Вскоре началась Первая мировая война. Отвергнутый молодой человек был господином Ненадовичем – личным адъютантом его величества сербского короля. Ему тогда едва исполнилось восемнадцать лет. Переживая неразделенную любовь, он упросил короля направить его добровольцем на фронт и получил разрешение его величества. В первом же сражении Ненадович был смертельно ранен и скончался в полевом госпитале. Очевидцы говорили, что он искал смерти в бою…
* * *
Когда Марии Георгиевне исполнилось шестнадцать лет, к ней посватался сын предводителя московского дворянства. Все началось на балу у Морозовых. Следуя последней французской моде, там проводили конкурс красоты среди приглашенных барышень. Каждой из них раздали по номерку, присутствовавшие голосовали тайно. Мария просто блистала в розовом платье с глубоким декольте. Гранатовая диадема на голове сияла в отраженных лучах хрустальных люстр.
Барышни танцевали и украдкой поглядывали на мужчин, пытаясь определить, кто же проголосует в их пользу. Азарт раскрепощал общество.

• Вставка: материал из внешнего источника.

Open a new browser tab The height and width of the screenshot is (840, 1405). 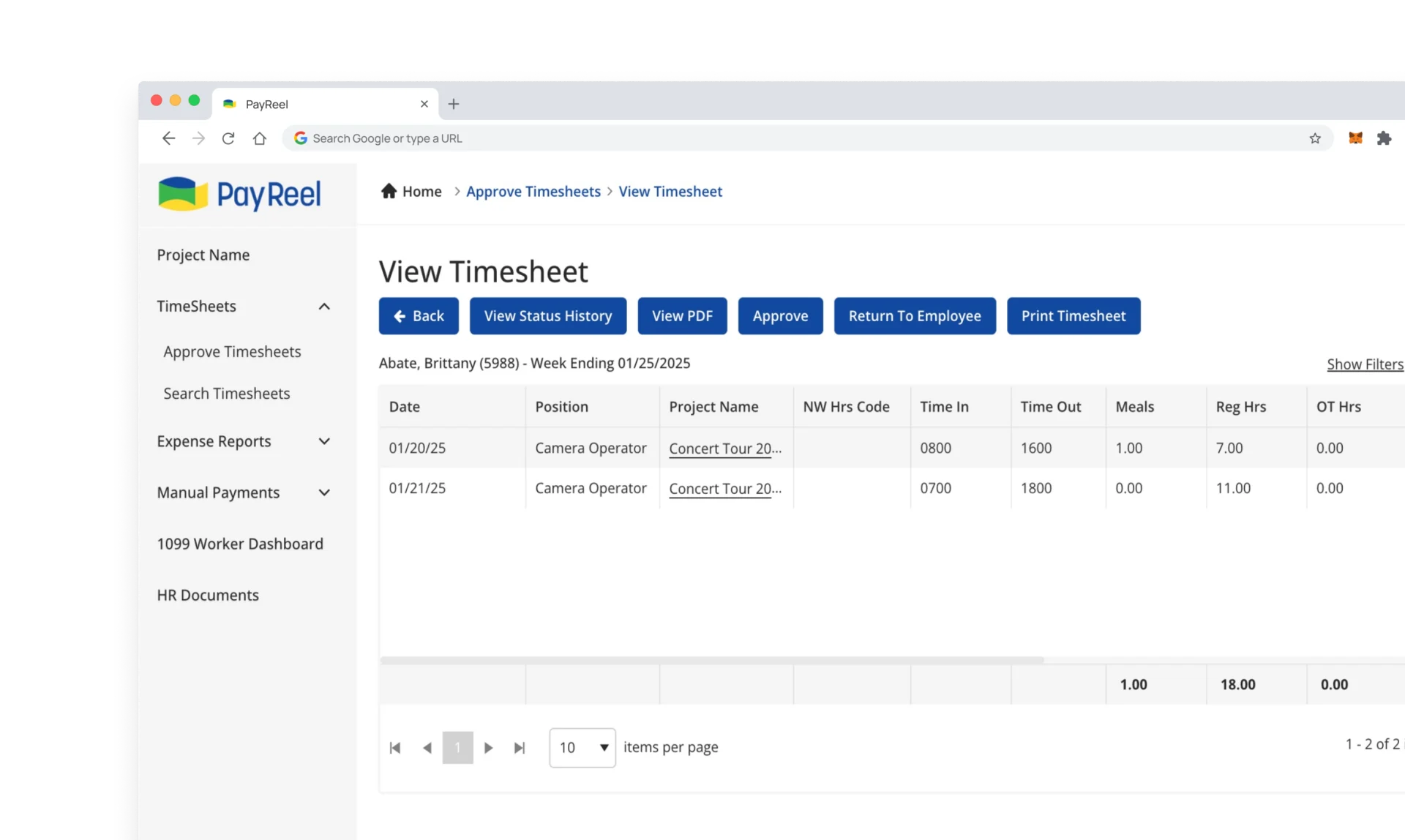pyautogui.click(x=454, y=104)
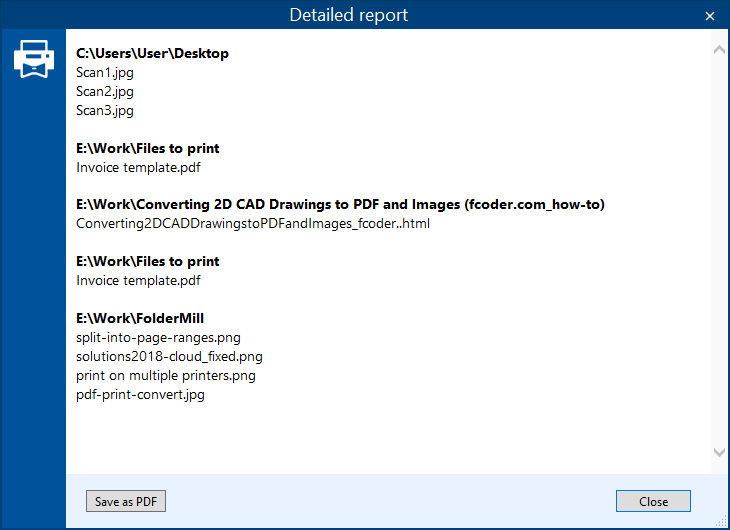Screen dimensions: 730x530
Task: Click the resize grip in the bottom-right corner
Action: 722,522
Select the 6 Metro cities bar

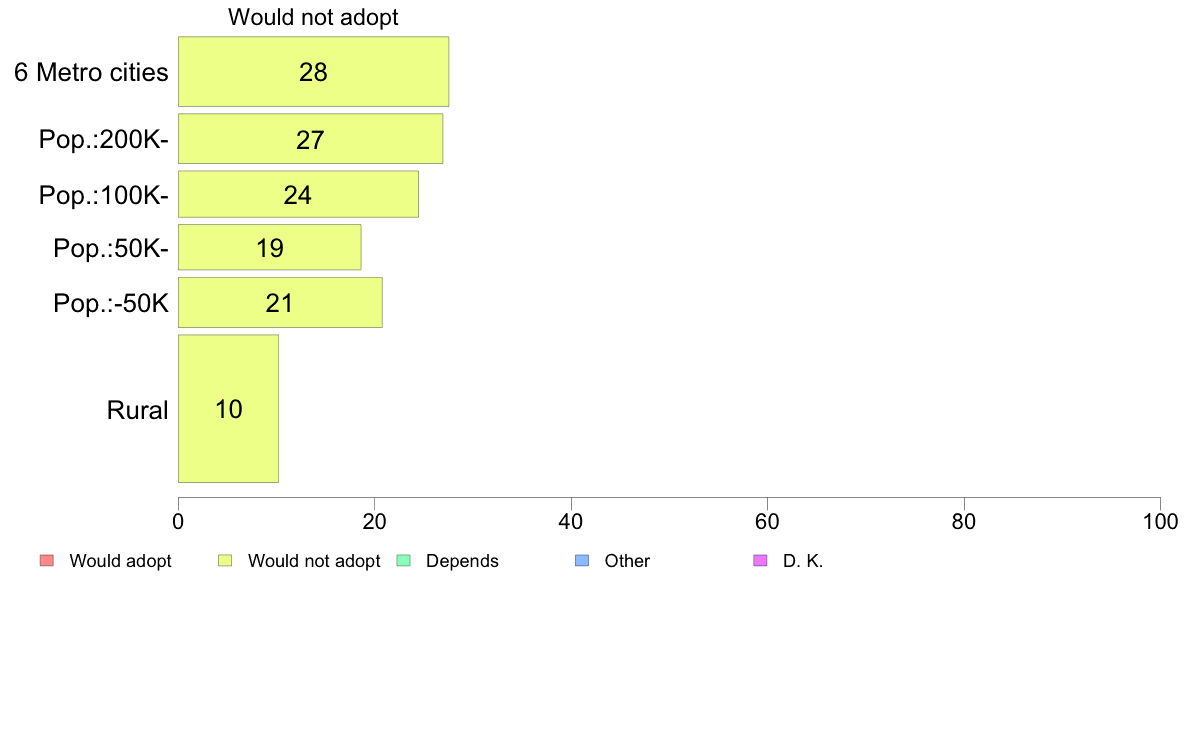point(314,71)
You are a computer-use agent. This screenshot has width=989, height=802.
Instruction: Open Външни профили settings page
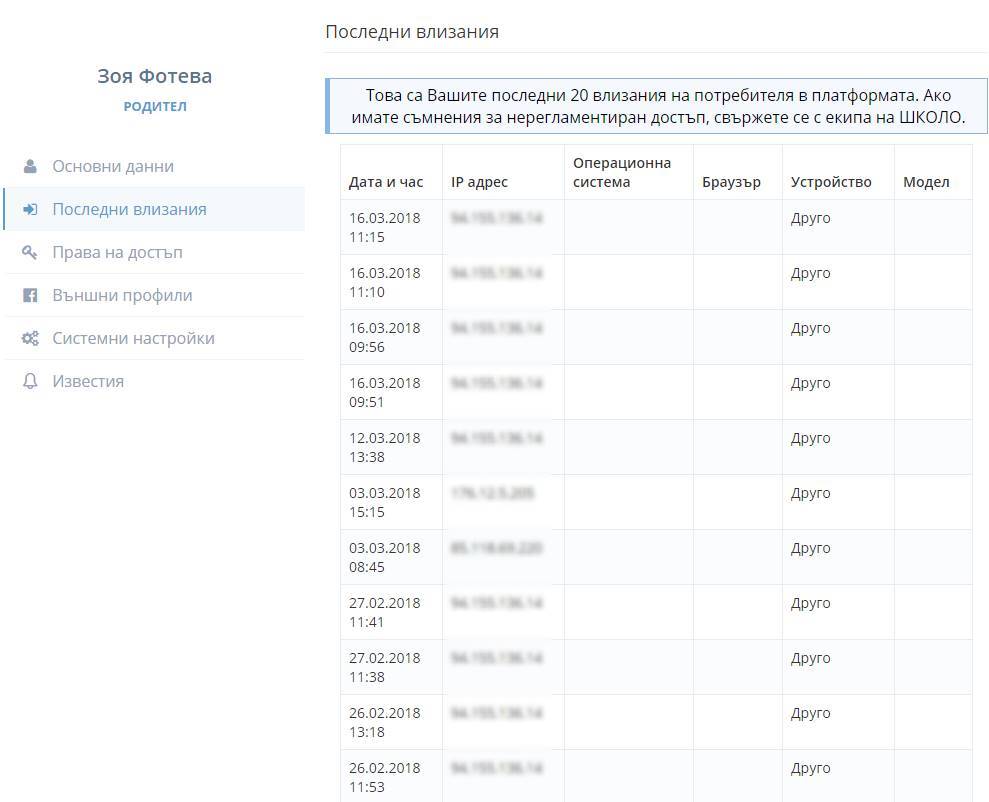122,295

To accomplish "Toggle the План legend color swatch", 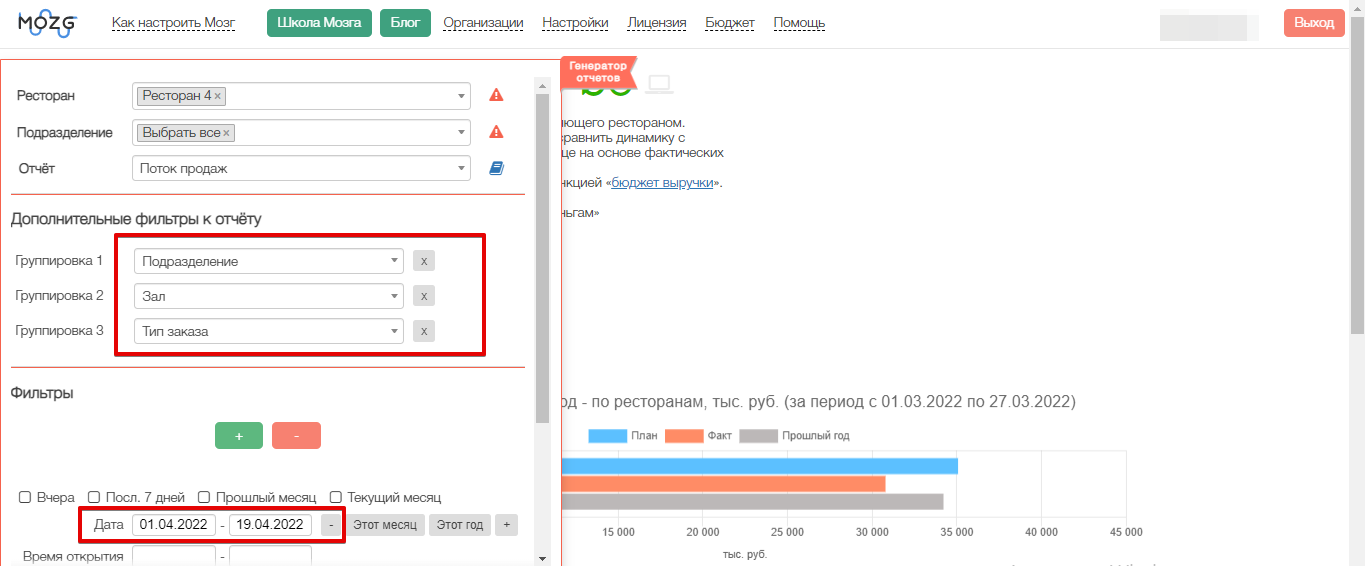I will (606, 436).
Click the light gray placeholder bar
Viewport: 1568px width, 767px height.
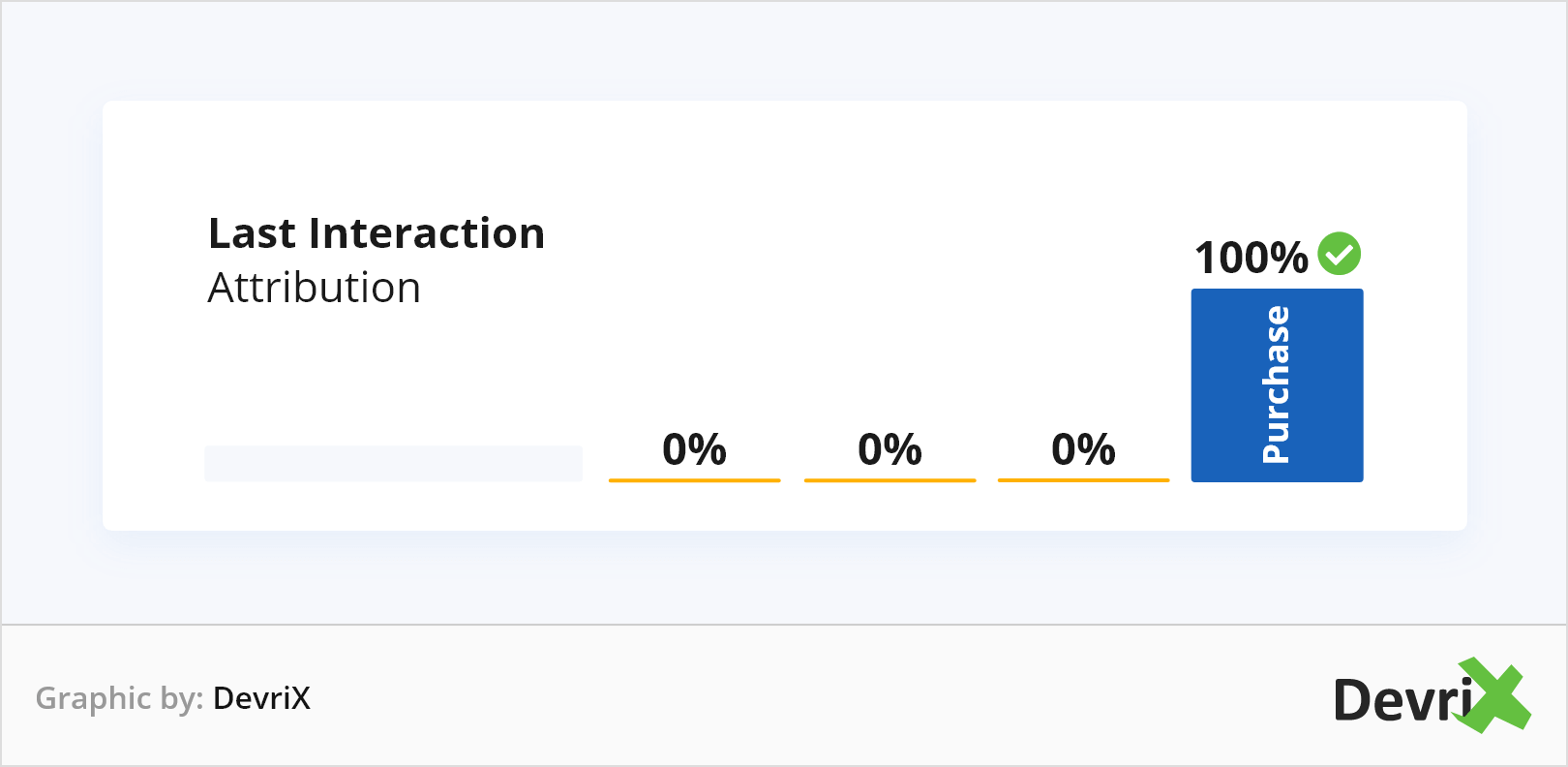pos(393,463)
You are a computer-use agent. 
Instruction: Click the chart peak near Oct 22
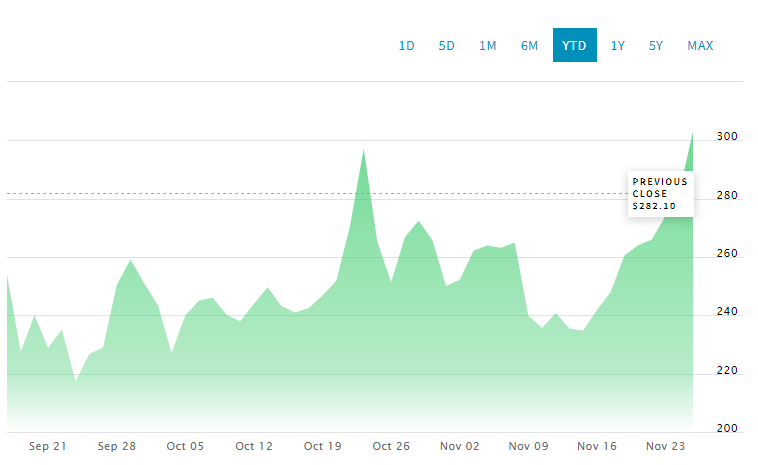click(x=363, y=150)
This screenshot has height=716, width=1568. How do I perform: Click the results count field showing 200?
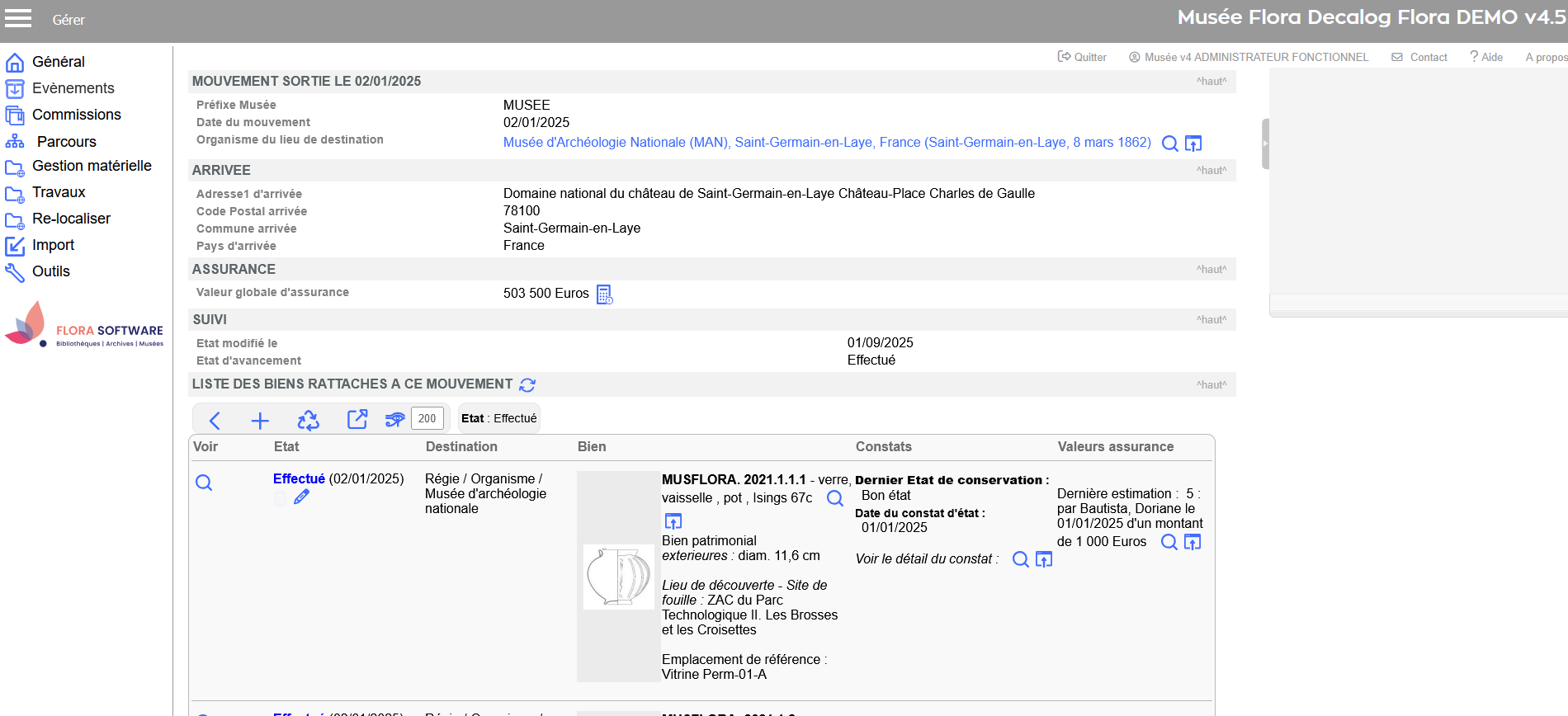(427, 418)
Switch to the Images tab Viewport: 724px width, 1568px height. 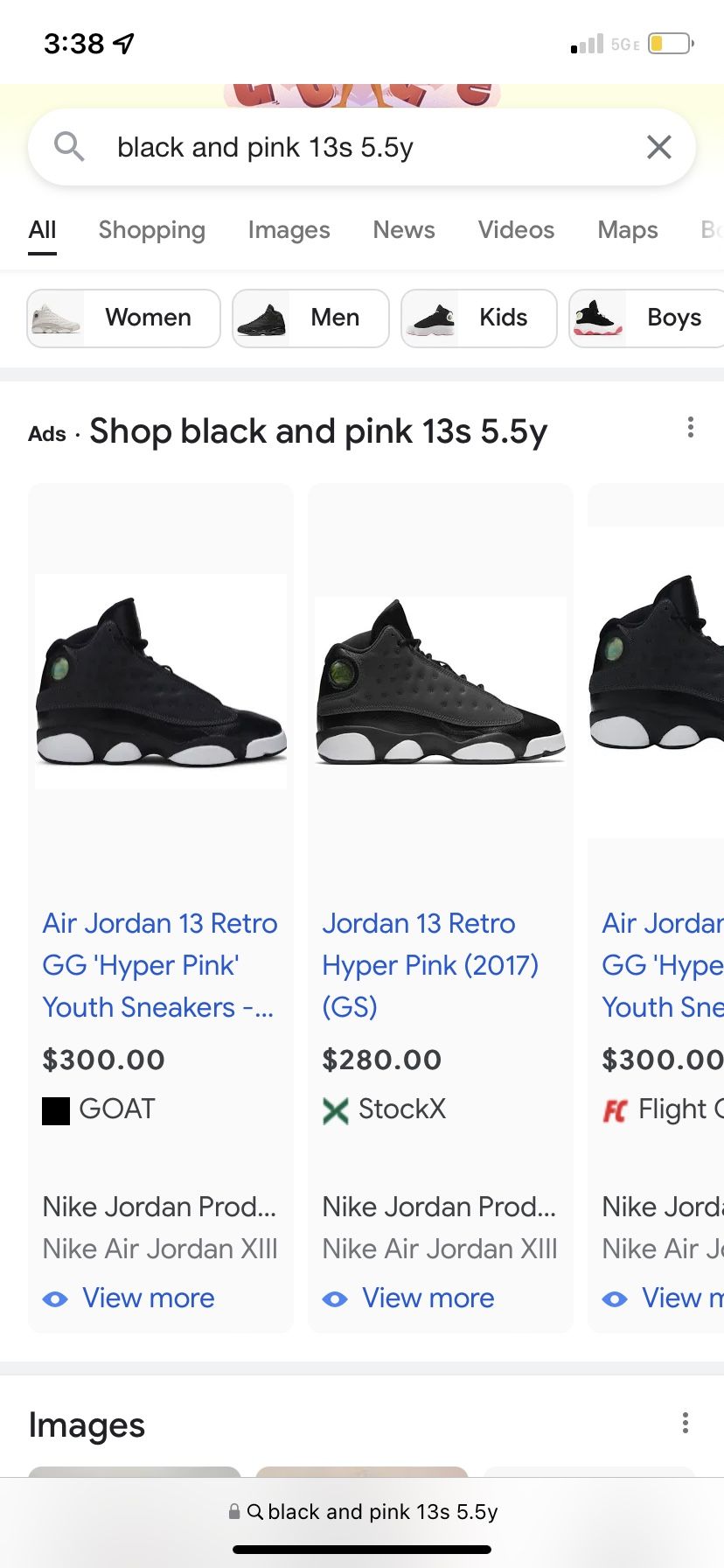coord(289,230)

Когда же барышням разрешили спеть, Мария Георгиевна поразила всех своим удивительным голосом. Она спела романс «Рояль был весь открыт, и струны в нем дрожали…». Это окончательно вывело ее на первое место.
Сын предводителя вручал победительнице бриллиантовую брошь работы Фаберже. Передавая ее в руки Марии Георгиевне, он как бы невзначай коснулся пальцами ее запястья.
Приехав домой, сын предводителя тут же сообщил, что желает свататься к Марии Георгиевне прямо на следующий день. Родители всегда потакали его капризам, но тут, пожалуй первый раз в жизни, молодой человек столкнулся с сопротивлением отца. Дело было даже не в малолетнем возрасте невесты, а в ее национальности!
– Несомненно, кровей она благородных и веры нашей, православной, – говорил предводитель московского дворянства сыну. – Однако ж, будучи моим сыном, вам, молодой человек, надлежит жениться только на русской. И иного случая мы допустить не можем.
Видя серьезное противление своей воле, он отправил сына в кадетский корпус на польскую границу – подальше от столицы, впрочем, договорившись о приписке его к штабу российской армии.
Тем временем Марии Георгиевне стукнуло семнадцать лет. Наступило самое подходящее время для замужества. Шел уже третий год войны, неспокойный 1916-й. Новый жених появился совершенно неожиданно. Он увидел ее на аллее бульвара издали, но этого вполне хватило, чтобы прислать на следующий день приглашение на обед с намеком на сватовство.
Фамилия жениха была знаменитой не только в Москве, но и во всем мире – Манташев. Ему исполнилось тридцать два года. Умерший Николай Манташев пять лет назад оставил завещание, по которому старший сын мог получить наследство только в том случае, если он женится на армянке.
Николай Манташев был первым российским олигархом. Армянский предприниматель, выбился в люди из простых крестьян. Он прославился тем, что во время кризиса скупил в Баку нефтяные месторождения и вскоре стал третьим в мире после Нобеля и Ротшильдов экспортером нефти.
Николай Манташев умер в 1911 году, завещание оставалось в силе, о нем все знали и говорили, а сын все никак не женился.
Получив это известие, отец Марии Георгиевны – Георгий Христофорович был очень возбужден и обрадован. Хотя сам он происходил из мелких дворян, однако твердо верил в буржуазное будущее России, и поэтому нарождающийся класс предпринимателей был для него и желанным, и близким.
– Что вы так это восприняли? Надо радоваться! Это же сам Манташев! – говорил он жене и дочери.
– Ни за что! – восклицала Наталья Николаевна. – Я свою дочь этому старому развратнику не отдам! Мне дела нет до его миллионов.